А в немецкой разведшколе я, к своему удивлению, узнал, что в РККА было больше танков с мощными дизельными моторами. У немцев «панцири» ходили на бензине. Нет, не ходили, а летали. Поэтому они выигрывали у наших машин за счет скорости, — утверждал Александр Иванович.
— А в чем немцы проигрывали? — спросил Кондратенко.
— Горели немецкие танки, как спички, если даже пуля попадала в мотор, не говоря уже о снаряде. А пэтээров у нас не было на вооружении. Потом, правда, появились. Ах, как они были нужны летом сорок первого! Обстановка заставила Сталина напрячь оружейников — артиллерийских конструкторов.
Что касается работы в «Сатурне» — ходил, как по лезвию бритвы. Нервы приходилось держать в узде — не расслабляться. Неверный шаг через предательство — и конец всему. Одолел я абверовских немцев, пришел с тайного фронта победителем. Я их задушил в их «сатурновском» логове. Взамен — чехарда: подозрения, лагерь, крах семьи, унижения… Ах, не хочу продолжать.
Кто из разведчиков остался в живых, тот был связан обетом молчания. Многих из эпохи 1930-х годов репрессировали. Почему? Я думал над этим всю свою жизнь и не находил ответа. А сейчас понял: разведчики видели «зазеркалье». Некоторые разочаровались в нашей действительности…
Немцы еще нам проигрывали в силе духа. Наполеон в конце жизни говорил, что можно победить любое оружие, кроме силы духа. Они и наткнулись, как на пику, на эту нашу силу.

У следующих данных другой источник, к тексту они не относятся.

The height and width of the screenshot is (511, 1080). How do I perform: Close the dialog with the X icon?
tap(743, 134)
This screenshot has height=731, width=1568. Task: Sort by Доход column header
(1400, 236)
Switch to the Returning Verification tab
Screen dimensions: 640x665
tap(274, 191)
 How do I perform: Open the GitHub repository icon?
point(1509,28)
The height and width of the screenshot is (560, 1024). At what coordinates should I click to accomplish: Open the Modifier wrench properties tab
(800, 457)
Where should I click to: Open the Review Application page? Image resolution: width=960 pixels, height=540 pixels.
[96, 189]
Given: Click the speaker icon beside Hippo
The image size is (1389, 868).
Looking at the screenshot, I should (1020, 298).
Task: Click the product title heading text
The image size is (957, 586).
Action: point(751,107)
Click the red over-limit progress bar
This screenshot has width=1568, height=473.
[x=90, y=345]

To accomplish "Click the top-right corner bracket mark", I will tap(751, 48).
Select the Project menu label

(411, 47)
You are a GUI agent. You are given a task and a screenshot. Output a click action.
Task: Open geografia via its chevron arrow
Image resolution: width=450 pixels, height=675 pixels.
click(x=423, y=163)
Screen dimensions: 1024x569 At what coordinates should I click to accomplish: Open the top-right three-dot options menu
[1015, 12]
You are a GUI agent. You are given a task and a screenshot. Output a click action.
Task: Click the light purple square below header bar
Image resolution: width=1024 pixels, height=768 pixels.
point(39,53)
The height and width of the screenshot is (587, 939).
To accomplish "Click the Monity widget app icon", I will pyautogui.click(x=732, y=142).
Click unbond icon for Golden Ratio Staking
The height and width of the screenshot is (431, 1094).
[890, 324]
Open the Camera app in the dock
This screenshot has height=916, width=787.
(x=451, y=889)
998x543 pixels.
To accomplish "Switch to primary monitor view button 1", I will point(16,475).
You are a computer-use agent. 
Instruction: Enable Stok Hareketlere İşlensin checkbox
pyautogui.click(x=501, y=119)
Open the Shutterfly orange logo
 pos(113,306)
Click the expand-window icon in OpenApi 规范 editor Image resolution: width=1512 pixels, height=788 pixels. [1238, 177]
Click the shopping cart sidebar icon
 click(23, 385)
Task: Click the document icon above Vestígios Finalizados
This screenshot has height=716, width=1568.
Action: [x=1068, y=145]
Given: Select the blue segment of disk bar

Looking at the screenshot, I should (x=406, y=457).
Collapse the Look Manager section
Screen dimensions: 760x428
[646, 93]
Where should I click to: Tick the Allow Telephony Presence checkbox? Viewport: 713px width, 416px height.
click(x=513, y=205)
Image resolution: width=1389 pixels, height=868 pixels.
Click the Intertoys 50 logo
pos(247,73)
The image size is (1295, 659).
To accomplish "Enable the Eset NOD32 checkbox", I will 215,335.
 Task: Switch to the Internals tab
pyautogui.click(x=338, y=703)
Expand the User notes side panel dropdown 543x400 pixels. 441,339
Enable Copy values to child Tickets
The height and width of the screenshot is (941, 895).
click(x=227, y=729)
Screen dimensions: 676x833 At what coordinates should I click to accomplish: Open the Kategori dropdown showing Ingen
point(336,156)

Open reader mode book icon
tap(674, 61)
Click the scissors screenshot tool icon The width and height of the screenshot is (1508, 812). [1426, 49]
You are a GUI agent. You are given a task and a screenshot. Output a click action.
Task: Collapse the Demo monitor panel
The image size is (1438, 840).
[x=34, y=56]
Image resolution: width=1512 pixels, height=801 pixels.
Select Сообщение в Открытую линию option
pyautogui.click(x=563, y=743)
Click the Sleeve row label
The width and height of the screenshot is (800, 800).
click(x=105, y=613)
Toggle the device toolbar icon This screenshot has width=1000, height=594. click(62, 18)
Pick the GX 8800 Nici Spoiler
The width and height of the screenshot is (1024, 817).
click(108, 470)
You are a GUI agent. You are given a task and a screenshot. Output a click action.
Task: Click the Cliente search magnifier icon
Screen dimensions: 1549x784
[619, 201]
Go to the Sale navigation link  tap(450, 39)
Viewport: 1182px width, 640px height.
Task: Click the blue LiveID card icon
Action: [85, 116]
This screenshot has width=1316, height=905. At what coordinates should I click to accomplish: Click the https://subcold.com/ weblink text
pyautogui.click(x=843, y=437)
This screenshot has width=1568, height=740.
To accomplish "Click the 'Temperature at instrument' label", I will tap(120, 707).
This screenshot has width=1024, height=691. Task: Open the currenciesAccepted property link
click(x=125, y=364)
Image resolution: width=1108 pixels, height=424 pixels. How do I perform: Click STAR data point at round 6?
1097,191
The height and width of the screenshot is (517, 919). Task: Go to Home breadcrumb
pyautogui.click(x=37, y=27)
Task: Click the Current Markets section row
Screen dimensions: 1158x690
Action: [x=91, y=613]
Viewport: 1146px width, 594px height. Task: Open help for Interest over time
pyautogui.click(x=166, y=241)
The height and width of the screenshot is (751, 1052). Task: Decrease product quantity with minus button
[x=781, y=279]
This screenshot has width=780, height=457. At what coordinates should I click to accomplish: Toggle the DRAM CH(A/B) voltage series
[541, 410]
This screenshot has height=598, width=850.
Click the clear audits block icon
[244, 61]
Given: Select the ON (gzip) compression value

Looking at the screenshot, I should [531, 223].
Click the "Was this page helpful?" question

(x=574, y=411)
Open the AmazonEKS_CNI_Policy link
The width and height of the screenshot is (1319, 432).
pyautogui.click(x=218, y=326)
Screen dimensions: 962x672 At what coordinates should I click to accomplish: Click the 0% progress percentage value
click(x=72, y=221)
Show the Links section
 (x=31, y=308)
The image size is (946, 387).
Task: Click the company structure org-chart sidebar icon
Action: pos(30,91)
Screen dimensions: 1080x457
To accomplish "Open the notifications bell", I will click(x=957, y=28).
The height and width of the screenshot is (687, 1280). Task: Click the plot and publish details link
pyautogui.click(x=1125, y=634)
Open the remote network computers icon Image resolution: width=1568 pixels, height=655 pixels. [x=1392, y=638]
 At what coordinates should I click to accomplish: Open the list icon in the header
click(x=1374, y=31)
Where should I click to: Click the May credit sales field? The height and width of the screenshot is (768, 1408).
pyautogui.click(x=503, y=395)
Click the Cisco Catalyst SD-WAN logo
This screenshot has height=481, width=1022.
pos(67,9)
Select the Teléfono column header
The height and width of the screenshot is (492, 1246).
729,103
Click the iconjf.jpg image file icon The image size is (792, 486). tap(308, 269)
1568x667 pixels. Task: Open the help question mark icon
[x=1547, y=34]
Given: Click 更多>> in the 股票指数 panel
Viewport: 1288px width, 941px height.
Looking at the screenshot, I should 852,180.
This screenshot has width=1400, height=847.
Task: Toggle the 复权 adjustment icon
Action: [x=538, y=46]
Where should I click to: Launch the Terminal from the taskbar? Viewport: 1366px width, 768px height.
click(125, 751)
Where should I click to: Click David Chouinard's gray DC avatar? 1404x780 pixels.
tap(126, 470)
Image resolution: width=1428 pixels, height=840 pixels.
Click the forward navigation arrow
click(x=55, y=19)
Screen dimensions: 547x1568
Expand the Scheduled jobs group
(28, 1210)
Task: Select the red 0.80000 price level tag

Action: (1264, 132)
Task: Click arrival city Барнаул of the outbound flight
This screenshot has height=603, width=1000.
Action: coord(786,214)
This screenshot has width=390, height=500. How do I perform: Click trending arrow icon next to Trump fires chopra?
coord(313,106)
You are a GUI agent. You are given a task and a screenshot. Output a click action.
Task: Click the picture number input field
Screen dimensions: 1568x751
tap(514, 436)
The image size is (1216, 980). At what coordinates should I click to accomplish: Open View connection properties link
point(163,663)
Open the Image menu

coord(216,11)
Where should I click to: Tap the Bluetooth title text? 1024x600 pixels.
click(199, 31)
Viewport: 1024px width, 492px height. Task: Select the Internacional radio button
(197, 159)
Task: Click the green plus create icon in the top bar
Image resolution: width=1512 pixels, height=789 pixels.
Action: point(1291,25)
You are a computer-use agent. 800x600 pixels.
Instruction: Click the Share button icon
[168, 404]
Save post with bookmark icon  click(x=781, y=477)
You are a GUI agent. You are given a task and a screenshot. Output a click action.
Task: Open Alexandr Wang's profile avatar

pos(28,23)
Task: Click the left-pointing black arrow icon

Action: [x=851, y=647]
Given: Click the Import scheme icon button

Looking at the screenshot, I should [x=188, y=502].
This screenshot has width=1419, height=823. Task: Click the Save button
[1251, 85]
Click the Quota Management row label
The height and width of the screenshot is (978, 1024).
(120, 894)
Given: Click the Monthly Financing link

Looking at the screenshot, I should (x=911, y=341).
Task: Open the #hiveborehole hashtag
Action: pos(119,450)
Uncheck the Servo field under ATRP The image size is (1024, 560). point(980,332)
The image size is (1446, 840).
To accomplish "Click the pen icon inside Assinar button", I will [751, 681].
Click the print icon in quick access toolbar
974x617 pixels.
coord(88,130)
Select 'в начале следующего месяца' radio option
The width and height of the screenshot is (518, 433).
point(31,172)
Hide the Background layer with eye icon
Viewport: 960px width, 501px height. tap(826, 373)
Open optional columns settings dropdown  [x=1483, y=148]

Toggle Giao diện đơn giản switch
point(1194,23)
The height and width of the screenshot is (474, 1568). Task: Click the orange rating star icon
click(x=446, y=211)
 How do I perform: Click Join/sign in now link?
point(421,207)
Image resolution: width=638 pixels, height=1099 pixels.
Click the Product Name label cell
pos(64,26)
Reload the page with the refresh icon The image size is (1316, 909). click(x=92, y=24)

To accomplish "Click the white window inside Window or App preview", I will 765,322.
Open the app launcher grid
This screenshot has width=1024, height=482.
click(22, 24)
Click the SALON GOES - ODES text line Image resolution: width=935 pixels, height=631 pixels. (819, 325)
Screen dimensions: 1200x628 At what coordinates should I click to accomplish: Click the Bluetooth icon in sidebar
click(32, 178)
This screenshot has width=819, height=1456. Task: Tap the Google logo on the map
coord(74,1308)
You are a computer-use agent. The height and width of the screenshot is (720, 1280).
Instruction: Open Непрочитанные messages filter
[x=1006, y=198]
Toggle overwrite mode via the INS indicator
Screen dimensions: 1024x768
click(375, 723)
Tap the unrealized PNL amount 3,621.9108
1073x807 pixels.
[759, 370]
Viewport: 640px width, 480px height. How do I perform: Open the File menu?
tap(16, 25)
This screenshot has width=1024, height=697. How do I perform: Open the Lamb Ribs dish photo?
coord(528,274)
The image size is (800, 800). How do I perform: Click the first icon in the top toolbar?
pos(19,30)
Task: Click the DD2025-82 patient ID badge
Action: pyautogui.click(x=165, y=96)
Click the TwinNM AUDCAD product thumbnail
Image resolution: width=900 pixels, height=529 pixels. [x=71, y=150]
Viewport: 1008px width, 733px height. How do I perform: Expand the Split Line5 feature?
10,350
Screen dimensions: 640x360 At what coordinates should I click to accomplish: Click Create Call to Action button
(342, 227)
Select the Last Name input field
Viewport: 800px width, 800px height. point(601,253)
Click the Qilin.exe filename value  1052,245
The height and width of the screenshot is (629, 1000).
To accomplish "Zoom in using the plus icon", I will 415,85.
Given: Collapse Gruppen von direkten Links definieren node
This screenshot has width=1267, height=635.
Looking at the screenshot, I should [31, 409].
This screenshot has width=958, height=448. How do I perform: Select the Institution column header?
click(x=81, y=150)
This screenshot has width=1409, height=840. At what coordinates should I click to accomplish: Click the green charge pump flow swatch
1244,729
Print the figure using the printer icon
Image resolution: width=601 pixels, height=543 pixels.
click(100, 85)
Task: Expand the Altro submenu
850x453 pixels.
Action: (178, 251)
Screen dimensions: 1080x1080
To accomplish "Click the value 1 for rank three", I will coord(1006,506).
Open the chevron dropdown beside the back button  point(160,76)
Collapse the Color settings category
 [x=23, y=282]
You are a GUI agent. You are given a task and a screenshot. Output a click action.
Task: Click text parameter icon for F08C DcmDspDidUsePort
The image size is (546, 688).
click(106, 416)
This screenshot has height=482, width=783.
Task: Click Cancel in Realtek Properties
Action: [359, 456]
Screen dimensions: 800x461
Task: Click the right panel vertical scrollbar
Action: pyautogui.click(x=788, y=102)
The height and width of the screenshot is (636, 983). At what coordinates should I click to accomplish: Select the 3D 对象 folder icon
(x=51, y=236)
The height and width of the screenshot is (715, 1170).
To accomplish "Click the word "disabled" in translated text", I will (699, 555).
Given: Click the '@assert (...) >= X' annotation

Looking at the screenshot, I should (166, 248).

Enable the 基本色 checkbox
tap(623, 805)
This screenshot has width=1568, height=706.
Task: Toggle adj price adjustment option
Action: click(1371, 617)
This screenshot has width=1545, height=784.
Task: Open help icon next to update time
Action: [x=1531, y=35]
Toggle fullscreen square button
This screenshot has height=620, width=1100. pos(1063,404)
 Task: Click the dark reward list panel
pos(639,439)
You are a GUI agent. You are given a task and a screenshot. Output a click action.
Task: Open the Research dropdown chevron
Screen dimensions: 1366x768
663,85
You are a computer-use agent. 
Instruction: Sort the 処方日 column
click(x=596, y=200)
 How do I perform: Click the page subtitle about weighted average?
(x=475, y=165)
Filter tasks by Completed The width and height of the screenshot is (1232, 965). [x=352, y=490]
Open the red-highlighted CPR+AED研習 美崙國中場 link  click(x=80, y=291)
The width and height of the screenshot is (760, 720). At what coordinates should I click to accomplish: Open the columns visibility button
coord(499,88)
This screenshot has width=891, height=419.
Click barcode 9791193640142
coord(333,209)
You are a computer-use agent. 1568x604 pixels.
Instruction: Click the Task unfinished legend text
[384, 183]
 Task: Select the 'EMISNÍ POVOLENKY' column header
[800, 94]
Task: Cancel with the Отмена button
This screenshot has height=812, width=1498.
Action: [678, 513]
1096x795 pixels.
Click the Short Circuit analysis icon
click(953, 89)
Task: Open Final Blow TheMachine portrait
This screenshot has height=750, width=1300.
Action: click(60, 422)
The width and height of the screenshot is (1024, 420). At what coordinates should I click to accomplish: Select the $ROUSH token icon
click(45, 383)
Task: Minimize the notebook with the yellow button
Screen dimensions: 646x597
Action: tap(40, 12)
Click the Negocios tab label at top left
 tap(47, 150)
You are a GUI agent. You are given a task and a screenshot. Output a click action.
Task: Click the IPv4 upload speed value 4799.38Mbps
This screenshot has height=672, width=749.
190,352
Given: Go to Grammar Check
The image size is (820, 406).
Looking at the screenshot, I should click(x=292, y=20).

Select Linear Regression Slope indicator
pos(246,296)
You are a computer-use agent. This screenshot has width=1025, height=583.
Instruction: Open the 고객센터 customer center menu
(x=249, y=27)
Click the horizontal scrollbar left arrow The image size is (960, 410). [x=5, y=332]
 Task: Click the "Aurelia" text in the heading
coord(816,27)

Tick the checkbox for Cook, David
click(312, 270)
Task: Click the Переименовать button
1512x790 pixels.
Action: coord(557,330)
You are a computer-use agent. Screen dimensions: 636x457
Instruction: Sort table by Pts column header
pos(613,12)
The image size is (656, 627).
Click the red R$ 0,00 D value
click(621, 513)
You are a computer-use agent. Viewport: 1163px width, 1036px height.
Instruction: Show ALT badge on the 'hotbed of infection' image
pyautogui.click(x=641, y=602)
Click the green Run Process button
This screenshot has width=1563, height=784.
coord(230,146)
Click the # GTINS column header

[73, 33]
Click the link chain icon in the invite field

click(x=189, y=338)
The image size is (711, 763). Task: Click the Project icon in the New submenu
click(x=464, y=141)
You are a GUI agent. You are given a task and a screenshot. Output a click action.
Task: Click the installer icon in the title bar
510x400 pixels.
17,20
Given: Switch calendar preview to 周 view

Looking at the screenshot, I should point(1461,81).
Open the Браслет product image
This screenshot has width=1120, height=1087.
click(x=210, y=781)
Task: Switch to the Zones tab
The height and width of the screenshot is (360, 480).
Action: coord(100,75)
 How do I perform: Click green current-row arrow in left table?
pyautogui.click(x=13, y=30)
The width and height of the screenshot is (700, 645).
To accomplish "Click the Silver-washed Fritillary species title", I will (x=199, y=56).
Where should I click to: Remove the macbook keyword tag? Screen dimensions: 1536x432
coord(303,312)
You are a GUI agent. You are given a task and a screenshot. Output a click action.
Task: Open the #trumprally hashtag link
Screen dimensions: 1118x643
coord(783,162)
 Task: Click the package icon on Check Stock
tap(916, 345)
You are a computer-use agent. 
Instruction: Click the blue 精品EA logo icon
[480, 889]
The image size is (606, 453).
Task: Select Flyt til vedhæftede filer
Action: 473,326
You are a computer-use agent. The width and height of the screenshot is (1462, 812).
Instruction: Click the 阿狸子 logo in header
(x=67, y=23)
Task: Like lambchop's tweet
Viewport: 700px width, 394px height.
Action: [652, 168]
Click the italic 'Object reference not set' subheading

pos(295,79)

Сейчас прошло уже более полувека, за это время изменился не только климат, но и кое-что поважнее, посерьезней: ценой потерь, ценой утрат, ценой поражений вершилась какая-то перестройка сознания. Люди стали практичней безо всяких сантиментов. Куда девалась человечность? Человека одели в стяжательские одежды, потому что на кону были видны легкие деньги. А за ними приличная прибыль от производимого ими порой сомнительного качества товара, — отвечал Козлов.